EXTRACT
┄┄┄┄┄┄┄┄┄┄
When Jesus is quoted as saying, "Satan ['The Accuser'] always was a liar," that's probably what was meant.

Judging oneself is likewise pernicious (or so it seems to me!)

whenever I bring this scripture up someone will bring up scriptures such as

Heb_5:14 But strong meat belongeth to them that are of full age, even those who by reason of use have their senses exercised to discern both good and evil.

I differentiate between them by saying one has to do with conduct and the other with a person.  I also think that discernment is a judgment made by one's collective senses while judgment too often comes from the heart.  It can be an intuitive assessment based on appearance or smell as much as from observation of a person's conduct.  The real problem to me is the door into the spiritual world that a judgment from the heart opens.  Jesus didn't go around willy-nilly teaching what not to do.  After all He does tell us there are only two commandments.  So why this "don't judge"?  He gives the answer: so ye be not judged!  I don't think he's talking about a post earth judgment.  I think it's a part of how the world operates.  A wheel in a wheel.  In physics there's a law that for every action there's an equal and opposite reaction.  I think that what takes place in this realm or wheel brings about an equal and opposite reaction in the spiritual world/wheel.  People who judge a parent for marrying an alcoholic find themselves married to alcoholics (a generalization of course), etc.  LIKE JESUS SAID: DON'T JUDGE!  Taught by Nuns in my early years I remember more than one saying "remember, there but for the grace of God go I".

It may or may not seem relevant that one quote is attributed to Jesus, the other to Paul -- and that one was credited with miracles of enabling the blind to see, the other (so far as I remember) with striking people blind; that is, Paul may not yet have 'gotten it' as well as Jesus. (Or was more concerned with administering institutions struggling to embody Jesus' teachings?)
┄┄┄┄┄┄┄┄┄┄
PROVIDED INFORMATION
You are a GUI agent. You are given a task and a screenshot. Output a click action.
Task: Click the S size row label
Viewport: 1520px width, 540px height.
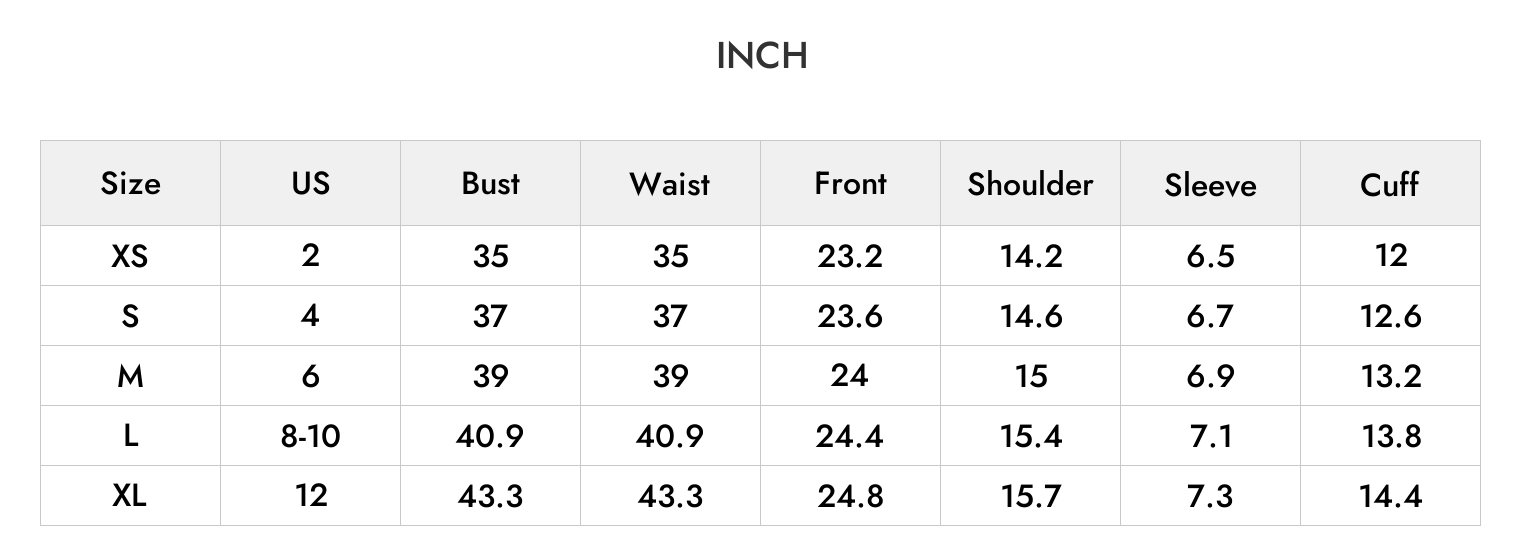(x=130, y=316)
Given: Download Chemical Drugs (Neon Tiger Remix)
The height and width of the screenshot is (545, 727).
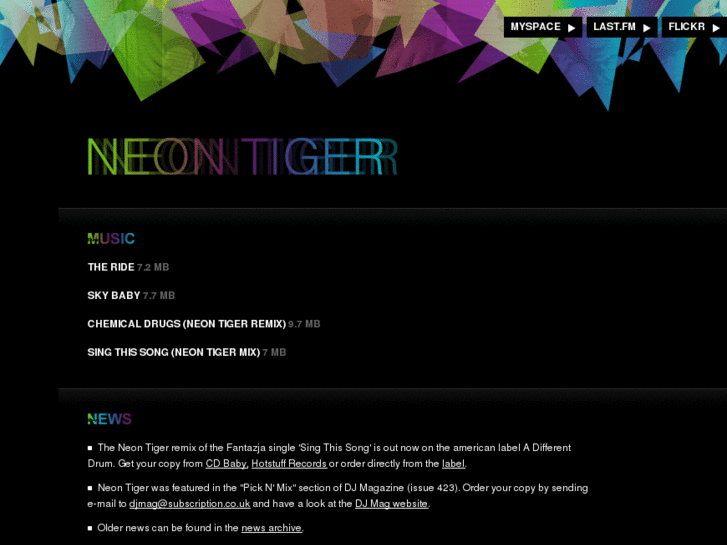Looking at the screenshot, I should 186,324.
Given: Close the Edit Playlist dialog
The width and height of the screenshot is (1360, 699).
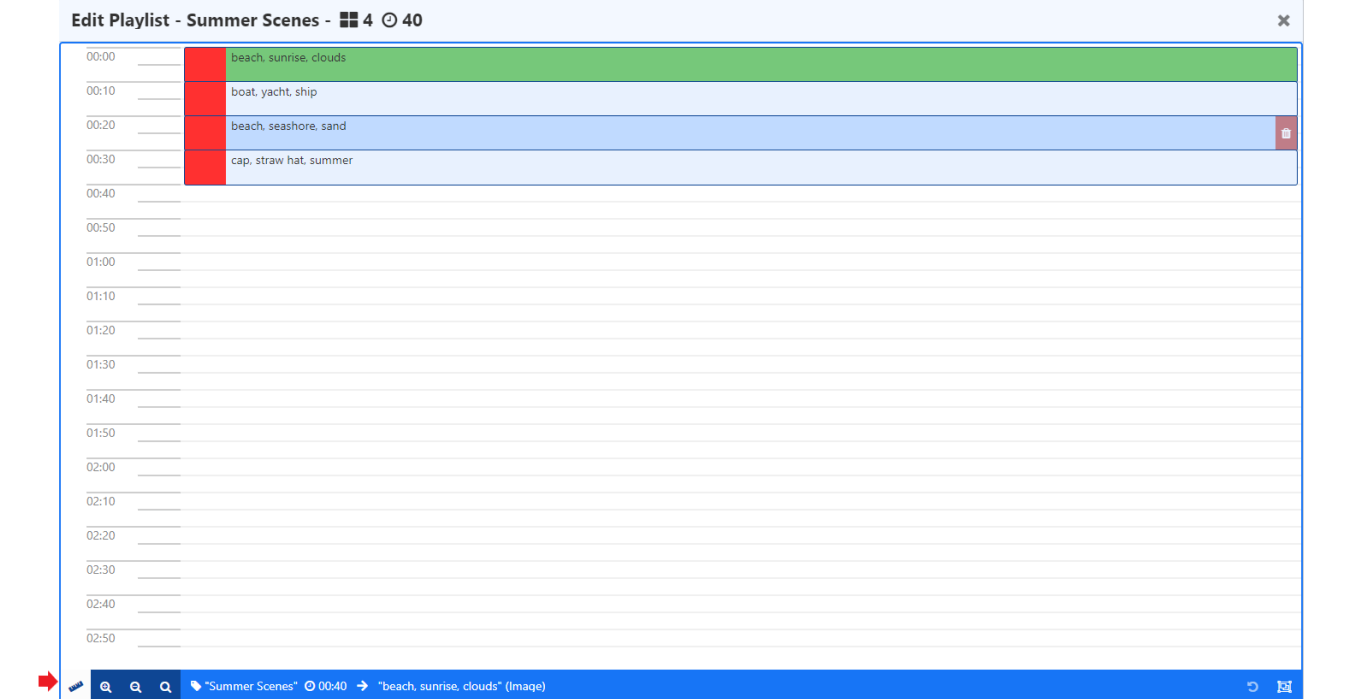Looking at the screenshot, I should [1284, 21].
┄┄┄┄┄┄┄┄┄┄
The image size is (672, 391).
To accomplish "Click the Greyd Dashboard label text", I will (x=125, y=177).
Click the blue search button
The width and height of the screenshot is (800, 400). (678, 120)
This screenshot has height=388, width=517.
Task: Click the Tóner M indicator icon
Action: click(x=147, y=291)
┄┄┄┄┄┄┄┄┄┄
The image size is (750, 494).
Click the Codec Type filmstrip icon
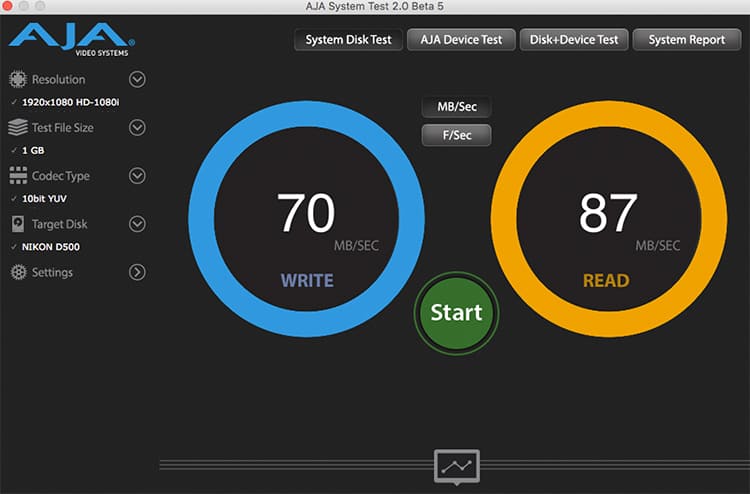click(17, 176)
┄┄┄┄┄┄┄┄┄┄
WHAT YOU WILL DO
Swap "miracles" for "wonders" in the part of the passage about judging that opens with the words containing "It may or may" and closes with "embody Jesus' teachings?)", then write out that part again. Rely only on the passage about judging, not on the listing.

ANSWER
It may or may not seem relevant that one quote is attributed to Jesus, the other to Paul -- and that one was credited with wonders of enabling the blind to see, the other (so far as I remember) with striking people blind; that is, Paul may not yet have 'gotten it' as well as Jesus. (Or was more concerned with administering institutions struggling to embody Jesus' teachings?)